Recorded data
= = =

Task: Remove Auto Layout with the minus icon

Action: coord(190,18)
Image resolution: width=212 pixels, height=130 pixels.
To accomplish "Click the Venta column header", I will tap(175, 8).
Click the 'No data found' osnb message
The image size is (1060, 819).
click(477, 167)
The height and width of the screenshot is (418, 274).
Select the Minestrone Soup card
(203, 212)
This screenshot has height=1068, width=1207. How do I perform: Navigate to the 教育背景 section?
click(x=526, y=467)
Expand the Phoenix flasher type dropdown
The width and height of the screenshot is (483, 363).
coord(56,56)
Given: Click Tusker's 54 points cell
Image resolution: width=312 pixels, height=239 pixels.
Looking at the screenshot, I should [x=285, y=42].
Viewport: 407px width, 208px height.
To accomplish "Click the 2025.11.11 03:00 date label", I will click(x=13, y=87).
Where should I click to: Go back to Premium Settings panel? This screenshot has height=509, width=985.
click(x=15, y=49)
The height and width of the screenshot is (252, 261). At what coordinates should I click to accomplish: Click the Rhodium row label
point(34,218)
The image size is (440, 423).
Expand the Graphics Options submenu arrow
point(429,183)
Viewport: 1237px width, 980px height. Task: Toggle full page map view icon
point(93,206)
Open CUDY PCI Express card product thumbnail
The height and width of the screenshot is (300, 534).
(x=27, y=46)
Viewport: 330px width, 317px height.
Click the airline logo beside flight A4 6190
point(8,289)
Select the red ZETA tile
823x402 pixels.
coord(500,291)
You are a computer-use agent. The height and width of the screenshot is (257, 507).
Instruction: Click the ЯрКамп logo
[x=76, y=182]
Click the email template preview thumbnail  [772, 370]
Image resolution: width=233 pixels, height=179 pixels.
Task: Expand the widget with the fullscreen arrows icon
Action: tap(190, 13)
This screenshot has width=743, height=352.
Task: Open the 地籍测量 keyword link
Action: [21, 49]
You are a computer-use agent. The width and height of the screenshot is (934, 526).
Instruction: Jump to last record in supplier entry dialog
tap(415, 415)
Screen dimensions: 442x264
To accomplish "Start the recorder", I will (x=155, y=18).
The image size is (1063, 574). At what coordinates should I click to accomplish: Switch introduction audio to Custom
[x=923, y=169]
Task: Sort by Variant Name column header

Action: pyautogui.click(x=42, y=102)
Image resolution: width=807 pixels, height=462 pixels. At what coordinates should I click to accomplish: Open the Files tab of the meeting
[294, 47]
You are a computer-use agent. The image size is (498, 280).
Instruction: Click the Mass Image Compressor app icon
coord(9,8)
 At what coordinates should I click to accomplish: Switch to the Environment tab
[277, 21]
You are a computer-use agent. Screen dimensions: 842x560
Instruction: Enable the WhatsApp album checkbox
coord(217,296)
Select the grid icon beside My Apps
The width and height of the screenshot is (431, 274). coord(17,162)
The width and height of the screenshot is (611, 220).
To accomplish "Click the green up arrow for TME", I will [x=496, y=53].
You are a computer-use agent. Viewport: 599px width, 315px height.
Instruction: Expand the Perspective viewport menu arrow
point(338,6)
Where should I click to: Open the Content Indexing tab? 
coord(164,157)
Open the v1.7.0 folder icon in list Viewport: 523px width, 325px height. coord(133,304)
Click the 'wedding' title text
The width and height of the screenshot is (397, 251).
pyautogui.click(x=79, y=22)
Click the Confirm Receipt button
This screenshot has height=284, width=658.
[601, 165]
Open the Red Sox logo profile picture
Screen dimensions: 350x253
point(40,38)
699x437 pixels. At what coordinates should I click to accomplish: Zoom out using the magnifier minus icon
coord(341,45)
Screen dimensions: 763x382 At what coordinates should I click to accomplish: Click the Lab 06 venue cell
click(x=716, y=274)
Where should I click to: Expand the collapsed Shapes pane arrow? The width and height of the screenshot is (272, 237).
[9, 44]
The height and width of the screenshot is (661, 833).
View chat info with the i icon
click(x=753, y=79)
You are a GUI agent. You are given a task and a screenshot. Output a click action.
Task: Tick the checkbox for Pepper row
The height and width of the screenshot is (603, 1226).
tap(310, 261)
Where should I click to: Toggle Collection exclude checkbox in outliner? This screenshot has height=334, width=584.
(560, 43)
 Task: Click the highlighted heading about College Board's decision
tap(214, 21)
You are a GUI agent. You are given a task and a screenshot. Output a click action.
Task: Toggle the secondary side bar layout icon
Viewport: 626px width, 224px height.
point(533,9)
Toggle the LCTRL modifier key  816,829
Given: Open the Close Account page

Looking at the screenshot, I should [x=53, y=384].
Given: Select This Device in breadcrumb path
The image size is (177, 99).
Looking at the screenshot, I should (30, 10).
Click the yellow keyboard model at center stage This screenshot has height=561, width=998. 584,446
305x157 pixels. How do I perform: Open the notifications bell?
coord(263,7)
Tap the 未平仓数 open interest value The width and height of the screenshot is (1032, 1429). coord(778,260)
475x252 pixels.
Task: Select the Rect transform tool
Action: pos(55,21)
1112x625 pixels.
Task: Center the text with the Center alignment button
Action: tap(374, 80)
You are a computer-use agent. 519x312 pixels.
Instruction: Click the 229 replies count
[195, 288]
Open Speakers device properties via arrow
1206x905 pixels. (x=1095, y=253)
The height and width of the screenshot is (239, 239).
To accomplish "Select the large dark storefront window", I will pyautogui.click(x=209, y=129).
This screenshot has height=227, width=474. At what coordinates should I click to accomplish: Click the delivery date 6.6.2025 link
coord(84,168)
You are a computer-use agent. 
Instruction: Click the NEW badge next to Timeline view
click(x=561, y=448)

= = =

■ **WHAT YOU SHOULD DO**
Look through the entries and return every line where "computer" appears.

■ **PROBLEM SOLUTION**
You are a computer-use agent. The height and width of the screenshot is (257, 507).
You are a computer-use agent. The width and height of the screenshot is (934, 526).
You are a computer-use agent. The image size is (498, 280).
You are a computer-use agent. Screen dimensions: 842x560
You are a computer-use agent. Viewport: 599px width, 315px height.
You are a computer-use agent. 519x312 pixels.
You are a computer-use agent. 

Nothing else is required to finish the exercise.